Premièrement, le fait que l'on continue à subventionner de la cogénération gaz dans la CSPE alors qu'il faut aujourd'hui mettre toutes nos forces dans les énergies renouvelables me semble étonnant. D'une manière générale, il faut, à mon sens, qu'on accepte en France de terminer des contrats d'obligation d'achat et de passer sur le marché quand les installations sont amorties sans aller réclamer en permanence des prolongations de situations qui sont en fait des rentes.

Deuxièmement, et là je vous parle plus en tant que consommateur français, on trouve beaucoup de choses très différentes dans la CSPE. Des subventions aux énergies renouvelables au mécanisme de solidarité avec l'outre-mer, ce n'est quand même pas du tout la même nature de choses. Or c'est dans le même paquet. Franchement, le consommateur n'y comprend rien. Par conséquent, si jamais vous pouviez offrir de la lisibilité sur ce sujet, ça ne serait pas mal.

Troisièmement, et mes voisins en ont déjà parlé tout à l'heure, les mécanismes de soutien aux énergies renouvelables, qui sont tous des conséquences du « 3 fois 20 », c'est-à-dire des engagements que tous les États ont pris d'atteindre 20% d'énergies renouvelables, ont pour résultat la création de surcapacités de production en Europe.

Nous avons donc des investissements qui se font dans l'éolien, dans toutes les énergies renouvelables, basés sur des subventions, sur des tarifs de rachat quel que soit l'équilibre offre/demande. Et comme l'Europe est en crise et la demande est plutôt stagnante, voire fléchit légèrement, nous sommes en train de créer en Europe un excès d'offre sur les marchés de l'électricité, ce qui a pour conséquence une chute des prix. Et vous devez le voir, les prix de gros en base viennent de chuter de 55 euros à 50 euros en quelques semaines. Nous le vivons donc tous les jours.

Il y a un déséquilibre en Europe : ces mécanismes, qui ont été très efficaces pour qu'il y ait de l'éolien en France, ont un effet pervers de création d'offre sur un marché de gros qui est censé se réguler tout de même par le prix et qui est censé donner un signal d'investissement. C'est donc un vrai sujet que notre industrie doit traiter.

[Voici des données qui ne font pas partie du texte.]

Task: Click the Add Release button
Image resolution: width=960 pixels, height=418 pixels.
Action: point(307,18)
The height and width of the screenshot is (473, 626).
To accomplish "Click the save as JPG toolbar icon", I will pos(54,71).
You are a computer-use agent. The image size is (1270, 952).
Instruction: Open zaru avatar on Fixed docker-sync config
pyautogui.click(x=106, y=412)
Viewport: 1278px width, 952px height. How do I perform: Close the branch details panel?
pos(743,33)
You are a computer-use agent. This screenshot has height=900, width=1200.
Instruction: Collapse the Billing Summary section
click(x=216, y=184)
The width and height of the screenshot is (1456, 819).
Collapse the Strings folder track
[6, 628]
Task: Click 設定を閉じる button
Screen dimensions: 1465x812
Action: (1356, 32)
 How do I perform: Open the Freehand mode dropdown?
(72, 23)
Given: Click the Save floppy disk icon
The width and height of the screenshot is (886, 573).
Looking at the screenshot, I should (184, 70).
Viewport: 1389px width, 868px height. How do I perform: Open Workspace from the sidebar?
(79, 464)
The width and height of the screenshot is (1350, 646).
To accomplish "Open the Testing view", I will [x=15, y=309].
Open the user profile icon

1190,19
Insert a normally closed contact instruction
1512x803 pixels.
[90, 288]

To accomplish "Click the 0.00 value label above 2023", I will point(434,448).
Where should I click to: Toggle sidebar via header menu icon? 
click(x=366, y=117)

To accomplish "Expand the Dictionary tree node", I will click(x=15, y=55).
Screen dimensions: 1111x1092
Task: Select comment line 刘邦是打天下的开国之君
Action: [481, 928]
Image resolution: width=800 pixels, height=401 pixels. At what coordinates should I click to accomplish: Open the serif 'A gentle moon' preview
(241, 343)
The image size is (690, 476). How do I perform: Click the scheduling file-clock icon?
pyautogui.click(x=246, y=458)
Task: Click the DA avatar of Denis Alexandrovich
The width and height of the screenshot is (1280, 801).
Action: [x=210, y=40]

Autre effet pervers de ce mécanisme, la valeur ou la non-valeur de l'intermittence n'est pas calculée par le marché. À partir du moment où EDF rachète à un opérateur éolien son électricité à 80 euros pendant quinze ans, on est incapable de dire quelle est la valeur ou la perte de valeur liée à l'intermittence, puisqu'il n'y a aucun mécanisme qui la calcule en France.

Et ça, je pense que c'est préjudiciable. C'est notamment préjudiciable parce que ça vient alimenter les anti-éoliens, qui disent : « C'est intermittent, ça ne vaut rien, etc. » Alors que si on était capable d'objectiver la valeur ou la perte de valeur de cette intermittence, cela permettrait d'objectiver cette discussion et de couper court à un certain nombre de fantasmes développés par les anti-éoliens primaires, qui donnent à l'intermittence une valeur ou une non-valeur beaucoup plus grosse que ce qu'elle est en réalité.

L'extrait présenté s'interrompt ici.